OBJECTIVE: The standard treatment for locally advanced breast cancer (LABC) is neoadjuvant therapy combined with surgery with chemotherapy as the main means. Elderly female patients often lose treatment opportunities due to the cardiotoxicity and other intolerable adverse reactions of chemotherapy drugs and their inoperability. Most breast cancers originate from the epithelial cells lining the ducts of the breast. We proposed that for the treatment of LABC, intraductal infusion of chemotherapeutic drugs could lead to high local exposure of the drug to the mammary ducts and avoid systemic toxicity. In order to verify its safety, we conducted a series of studies. METHODS: We perfused two different chemotherapeutic drugs into the mammary ducts of pigs or dogs, observed their skin toxicity and measured the drug distribution and concentration in tissues and blood.
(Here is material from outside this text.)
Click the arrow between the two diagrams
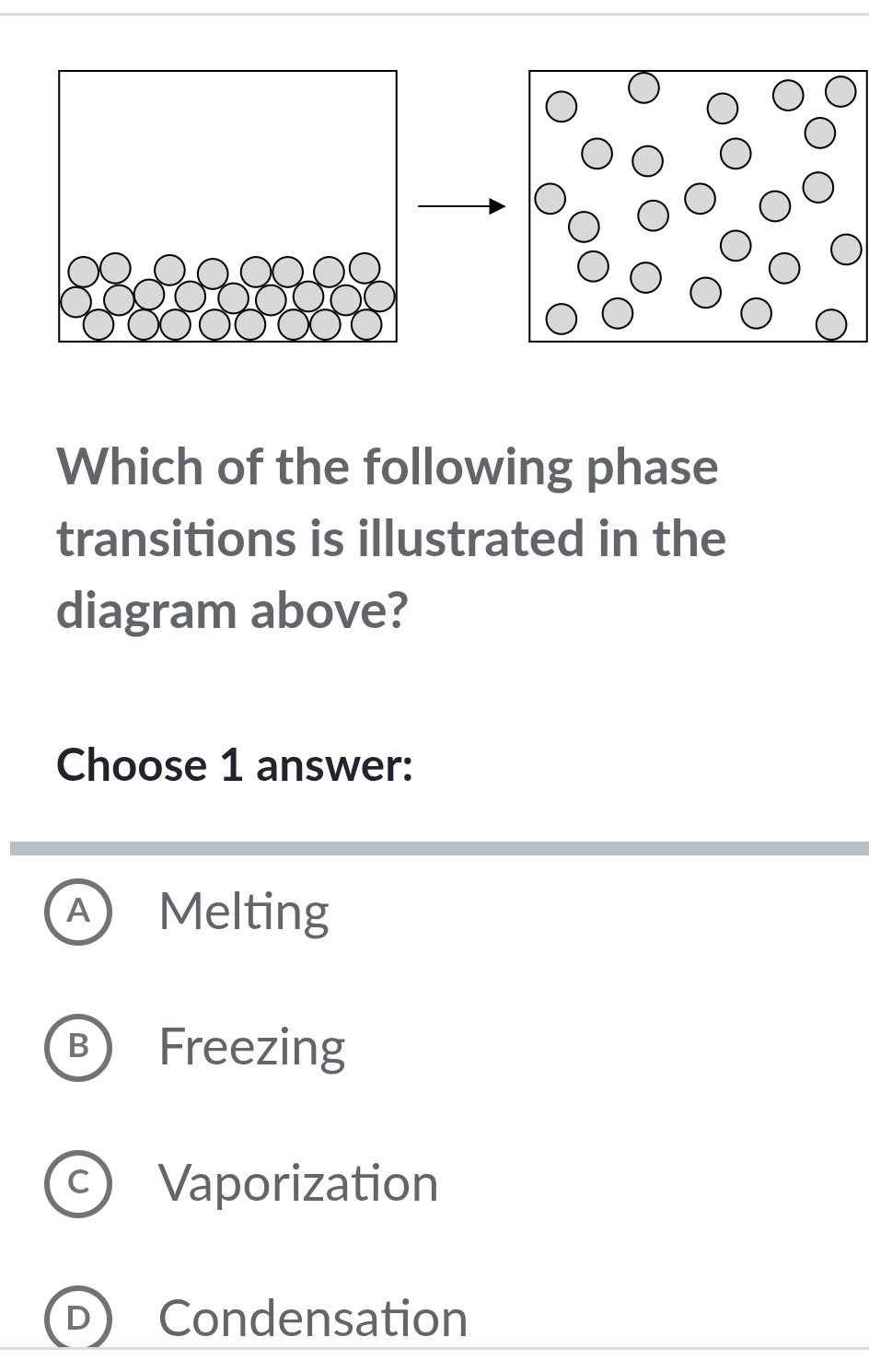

Strictly select clinical cases, perform intraductal chemotherapy, and observe their skin toxicity and systemic toxicity. In addition, drug transport pathways in the breast of Beagle dogs were clarified by combining contrast-enhanced magnetic resonance imaging (MRI) with gadolinium dimeglumine injection with advanced image processing techniques and computational fluid dynamics (CFD) simulations. RESULTS: In animal experiments, no grade II ~ IV skin toxicity related to perfusion drugs was observed. Strictly screened clinical cases significantly reduced tumor lesions by intraductal chemotherapy, and no significant cutaneous or systemic toxicity was observed. Validated models showed that the transport of contrast agent within the breast ducts mainly relies on convection and diffusion mechanisms, and convection shows a significantly higher transport efficiency than diffusion. CONCLUSION: This study demonstrates the safety and feasibility of intraductal chemotherapy, provides preliminary data supporting the further investigation of intraductal chemotherapy as a potential local treatment strategy for LABC patients who cannot tolerate intravenous chemotherapy and cannot be operated on, and provides a valuable theoretical and computational basis for the selection of delivery routes and pharmacokinetic analysis of anticancer drugs. REGISTRATION DETAILS: This trial was approved by the Ethics Committee of Pudong Hospital Affiliated to Fudan University [Clinical Trial Number: (2021) Ethics Approval No. (QWJWZY-01)].